_About this task:_ All the lines below should be set down exactly, with no picture carried into the copy.
━━ Records ━━
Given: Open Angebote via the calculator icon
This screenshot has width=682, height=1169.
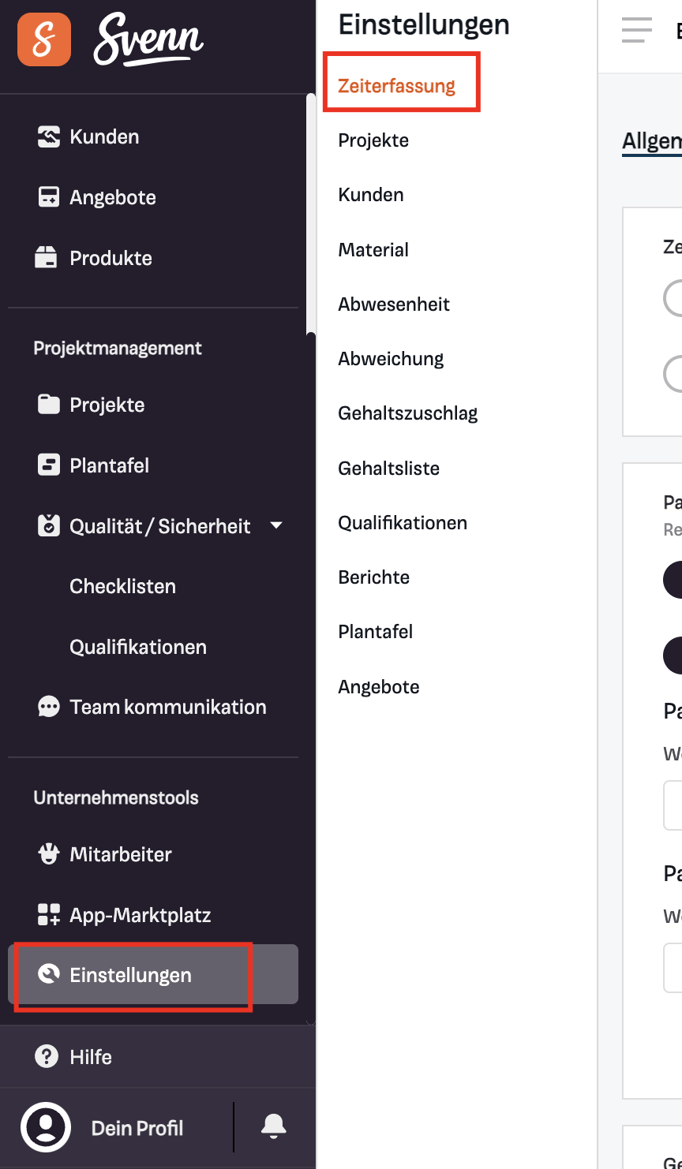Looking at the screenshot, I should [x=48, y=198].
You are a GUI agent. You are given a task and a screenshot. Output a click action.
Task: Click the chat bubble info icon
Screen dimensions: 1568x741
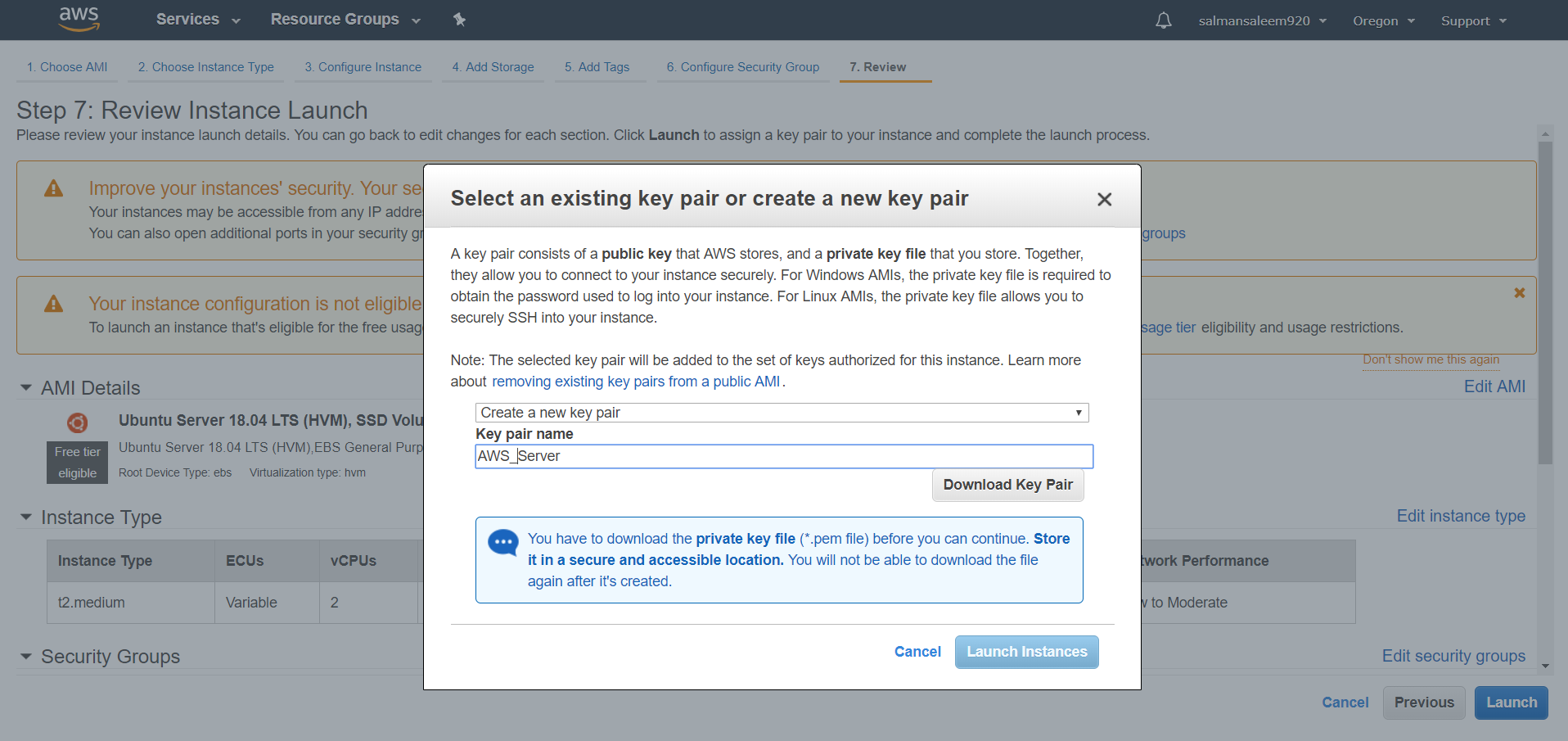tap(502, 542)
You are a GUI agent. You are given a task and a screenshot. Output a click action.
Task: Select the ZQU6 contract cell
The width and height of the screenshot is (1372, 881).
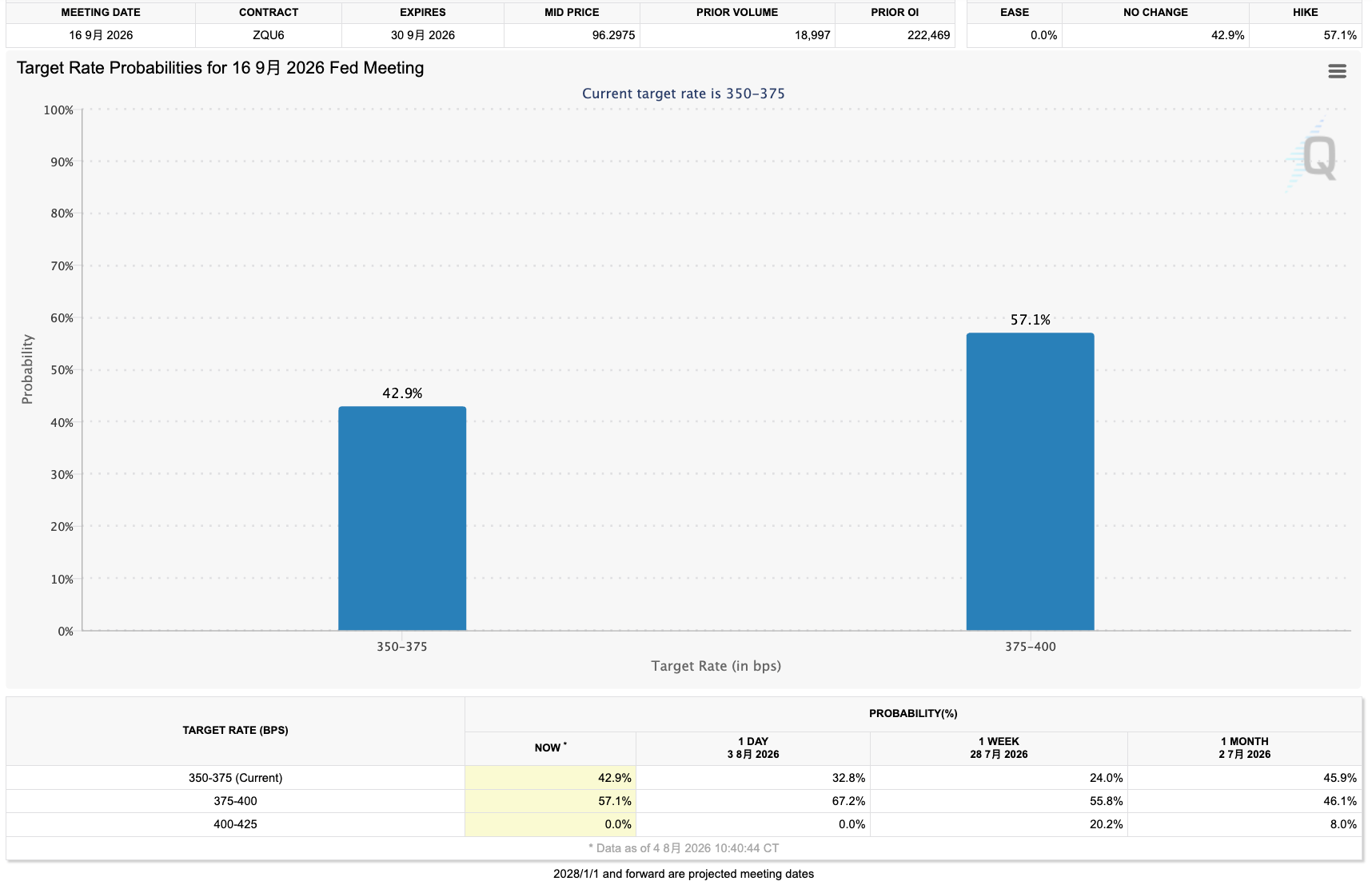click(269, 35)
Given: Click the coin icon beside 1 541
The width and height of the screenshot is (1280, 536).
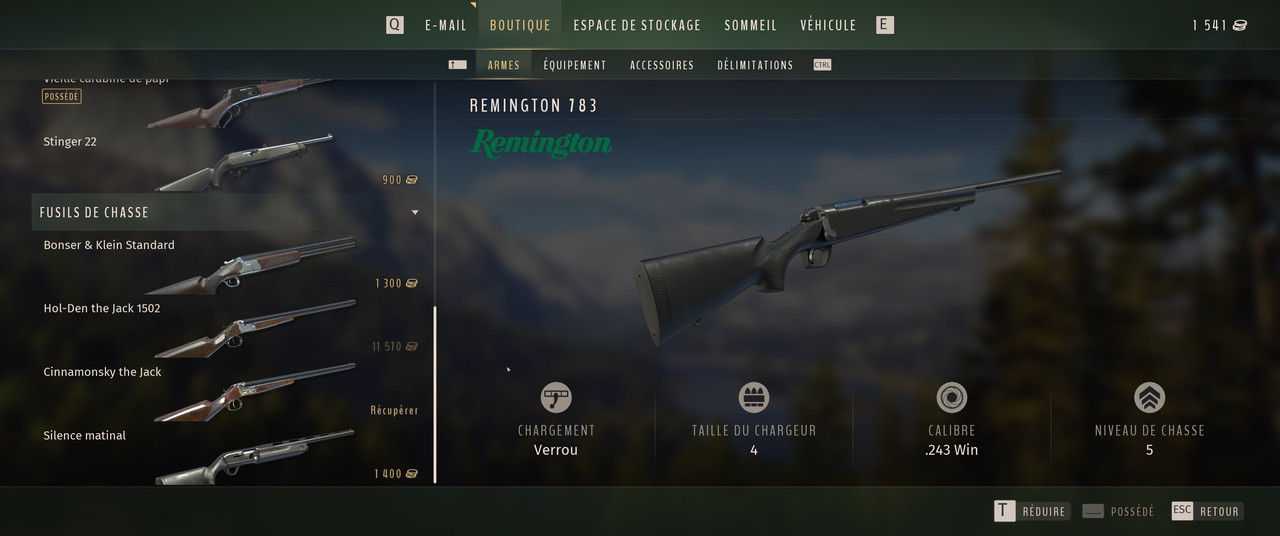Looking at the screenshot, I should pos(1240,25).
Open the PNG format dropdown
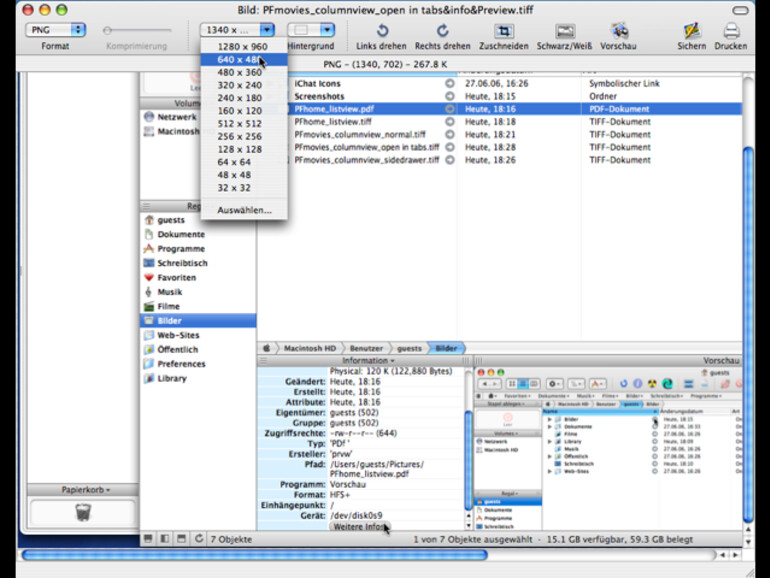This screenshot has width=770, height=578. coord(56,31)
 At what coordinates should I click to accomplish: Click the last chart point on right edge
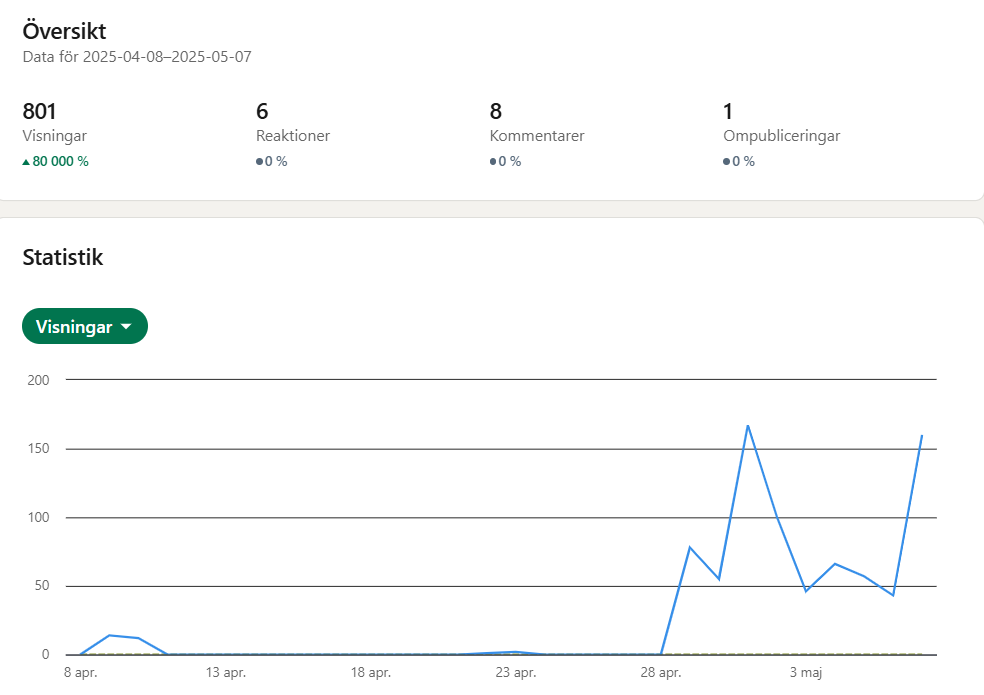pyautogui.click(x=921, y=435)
━━━
_Expected answer:_
Given: Open Angebote via the calculator icon
This screenshot has width=682, height=1169.
Looking at the screenshot, I should [x=48, y=198].
You are a GUI agent. You are given a task and a screenshot. Output a click action.
Task: Click the chat bubble info icon
Screen dimensions: 1568x741
tap(502, 542)
You are a GUI agent. You are given a task and a screenshot. Output a click action.
Task: Select the ZQU6 contract cell
The width and height of the screenshot is (1372, 881).
click(269, 35)
Given: Click the coin icon beside 1 541
The width and height of the screenshot is (1280, 536).
Looking at the screenshot, I should pos(1240,25).
Open the PNG format dropdown
This screenshot has width=770, height=578. coord(56,31)
 At what coordinates should I click to accomplish: Click the last chart point on right edge
pyautogui.click(x=921, y=435)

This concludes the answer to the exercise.